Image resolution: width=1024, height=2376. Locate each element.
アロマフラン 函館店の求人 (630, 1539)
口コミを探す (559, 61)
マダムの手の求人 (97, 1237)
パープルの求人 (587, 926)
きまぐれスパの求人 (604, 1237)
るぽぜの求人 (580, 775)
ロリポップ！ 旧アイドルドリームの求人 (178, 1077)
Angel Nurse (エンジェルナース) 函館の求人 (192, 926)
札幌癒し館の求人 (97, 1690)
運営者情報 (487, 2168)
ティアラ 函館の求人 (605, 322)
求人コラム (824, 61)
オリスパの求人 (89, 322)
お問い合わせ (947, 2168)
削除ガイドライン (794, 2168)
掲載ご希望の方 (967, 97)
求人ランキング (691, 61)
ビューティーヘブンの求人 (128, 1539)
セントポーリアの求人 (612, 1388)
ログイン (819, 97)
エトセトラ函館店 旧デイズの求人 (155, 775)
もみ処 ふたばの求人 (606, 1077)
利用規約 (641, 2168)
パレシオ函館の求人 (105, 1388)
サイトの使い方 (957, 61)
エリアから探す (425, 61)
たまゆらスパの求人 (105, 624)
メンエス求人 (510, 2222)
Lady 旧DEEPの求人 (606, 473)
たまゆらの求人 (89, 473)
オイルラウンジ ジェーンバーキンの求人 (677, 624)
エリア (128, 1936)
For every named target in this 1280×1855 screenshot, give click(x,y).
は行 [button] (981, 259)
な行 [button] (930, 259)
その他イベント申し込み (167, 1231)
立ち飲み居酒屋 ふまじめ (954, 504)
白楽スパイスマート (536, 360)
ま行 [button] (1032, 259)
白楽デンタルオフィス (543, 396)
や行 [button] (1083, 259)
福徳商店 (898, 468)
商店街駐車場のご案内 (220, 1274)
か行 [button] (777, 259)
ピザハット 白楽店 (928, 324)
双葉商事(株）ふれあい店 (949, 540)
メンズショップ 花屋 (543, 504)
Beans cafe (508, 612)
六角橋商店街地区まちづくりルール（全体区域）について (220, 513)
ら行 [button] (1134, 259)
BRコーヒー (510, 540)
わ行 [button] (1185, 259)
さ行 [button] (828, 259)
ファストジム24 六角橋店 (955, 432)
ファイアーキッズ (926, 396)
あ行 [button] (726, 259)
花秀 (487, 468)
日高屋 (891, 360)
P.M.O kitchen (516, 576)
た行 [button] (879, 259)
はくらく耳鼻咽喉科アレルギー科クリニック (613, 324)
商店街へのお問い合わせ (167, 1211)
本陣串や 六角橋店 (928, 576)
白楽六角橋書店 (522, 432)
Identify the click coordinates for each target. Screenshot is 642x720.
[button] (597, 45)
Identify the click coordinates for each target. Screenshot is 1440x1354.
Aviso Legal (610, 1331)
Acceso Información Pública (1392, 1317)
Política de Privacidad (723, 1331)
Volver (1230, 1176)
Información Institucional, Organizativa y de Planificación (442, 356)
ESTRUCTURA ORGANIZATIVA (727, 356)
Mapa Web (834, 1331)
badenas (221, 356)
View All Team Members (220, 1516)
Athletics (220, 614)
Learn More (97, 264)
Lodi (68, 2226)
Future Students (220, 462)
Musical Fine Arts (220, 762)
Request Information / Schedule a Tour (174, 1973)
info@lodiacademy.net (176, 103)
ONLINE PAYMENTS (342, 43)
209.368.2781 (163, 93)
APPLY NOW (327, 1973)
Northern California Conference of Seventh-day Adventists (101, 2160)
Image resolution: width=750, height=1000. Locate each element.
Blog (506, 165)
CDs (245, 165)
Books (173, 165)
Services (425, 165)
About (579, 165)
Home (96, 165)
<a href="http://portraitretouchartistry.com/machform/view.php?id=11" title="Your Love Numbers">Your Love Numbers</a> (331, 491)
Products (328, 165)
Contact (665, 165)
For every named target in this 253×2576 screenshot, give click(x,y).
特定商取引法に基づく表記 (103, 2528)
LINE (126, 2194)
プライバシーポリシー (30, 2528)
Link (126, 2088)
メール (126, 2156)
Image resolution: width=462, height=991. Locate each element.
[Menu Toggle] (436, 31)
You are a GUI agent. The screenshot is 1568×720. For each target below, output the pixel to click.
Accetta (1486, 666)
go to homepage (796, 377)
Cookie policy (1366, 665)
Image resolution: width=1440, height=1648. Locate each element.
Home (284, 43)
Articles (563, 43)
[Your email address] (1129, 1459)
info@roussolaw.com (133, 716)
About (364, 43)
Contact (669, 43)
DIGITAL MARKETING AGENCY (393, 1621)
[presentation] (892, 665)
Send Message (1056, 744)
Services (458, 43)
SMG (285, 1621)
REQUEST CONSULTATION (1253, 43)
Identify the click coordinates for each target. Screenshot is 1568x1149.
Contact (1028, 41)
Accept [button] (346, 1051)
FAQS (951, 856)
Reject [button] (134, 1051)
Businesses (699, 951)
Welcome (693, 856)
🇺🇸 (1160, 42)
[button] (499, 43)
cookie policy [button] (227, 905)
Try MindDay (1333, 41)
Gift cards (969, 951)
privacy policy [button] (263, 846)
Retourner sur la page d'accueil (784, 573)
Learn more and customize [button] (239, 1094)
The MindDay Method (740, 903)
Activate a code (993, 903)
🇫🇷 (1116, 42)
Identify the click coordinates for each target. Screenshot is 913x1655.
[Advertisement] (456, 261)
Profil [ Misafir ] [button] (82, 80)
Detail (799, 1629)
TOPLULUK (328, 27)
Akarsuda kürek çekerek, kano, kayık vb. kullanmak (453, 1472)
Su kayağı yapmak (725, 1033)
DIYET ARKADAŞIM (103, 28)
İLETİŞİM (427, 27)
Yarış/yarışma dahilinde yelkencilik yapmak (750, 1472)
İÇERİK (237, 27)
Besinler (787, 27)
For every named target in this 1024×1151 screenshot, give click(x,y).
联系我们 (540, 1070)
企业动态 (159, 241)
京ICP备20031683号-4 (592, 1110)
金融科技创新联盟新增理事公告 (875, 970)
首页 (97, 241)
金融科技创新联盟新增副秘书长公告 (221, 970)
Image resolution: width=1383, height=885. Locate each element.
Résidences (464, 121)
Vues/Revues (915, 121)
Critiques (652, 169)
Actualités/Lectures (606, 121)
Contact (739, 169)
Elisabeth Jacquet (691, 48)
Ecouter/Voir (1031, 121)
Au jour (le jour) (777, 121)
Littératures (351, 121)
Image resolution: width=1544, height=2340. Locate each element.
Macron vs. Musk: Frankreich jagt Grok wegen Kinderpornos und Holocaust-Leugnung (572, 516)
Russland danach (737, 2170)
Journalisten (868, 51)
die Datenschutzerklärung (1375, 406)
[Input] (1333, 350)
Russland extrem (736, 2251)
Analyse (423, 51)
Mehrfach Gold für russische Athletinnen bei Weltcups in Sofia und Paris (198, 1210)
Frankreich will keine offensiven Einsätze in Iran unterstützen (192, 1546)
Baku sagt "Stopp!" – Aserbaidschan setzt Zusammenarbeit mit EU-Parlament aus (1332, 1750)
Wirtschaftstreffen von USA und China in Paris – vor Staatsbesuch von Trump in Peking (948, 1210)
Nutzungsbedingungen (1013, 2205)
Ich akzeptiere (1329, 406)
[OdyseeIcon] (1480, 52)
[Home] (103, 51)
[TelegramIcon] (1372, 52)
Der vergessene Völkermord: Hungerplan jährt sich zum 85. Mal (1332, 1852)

◆ EXERCISE BRIEF
Please repeat the data, beginning at the line that has "Screenshot is 913x1655." and stopping after the line that has "金融科技创新联盟新增副秘书长公告 (221, 970)". Keep every line, and add 30 to each coordinate in the answers.

◆ WRITTEN SOLUTION
Identify the click coordinates for each target. Screenshot is 913x1655.
[Advertisement] (486, 291)
Profil [ Misafir ] [button] (112, 110)
Detail (829, 1659)
TOPLULUK (358, 57)
Akarsuda kürek çekerek, kano, kayık vb. kullanmak (483, 1502)
Su kayağı yapmak (755, 1063)
DIYET ARKADAŞIM (133, 58)
İLETİŞİM (457, 57)
Yarış/yarışma dahilinde yelkencilik yapmak (780, 1502)
İÇERİK (267, 57)
Besinler (817, 57)
For every named target in this 1024×1151 screenshot, give click(x,y).
联系我们 (570, 1100)
企业动态 (189, 271)
京ICP备20031683号-4 (622, 1140)
金融科技创新联盟新增理事公告 (905, 1000)
首页 (127, 271)
金融科技创新联盟新增副秘书长公告 (251, 1000)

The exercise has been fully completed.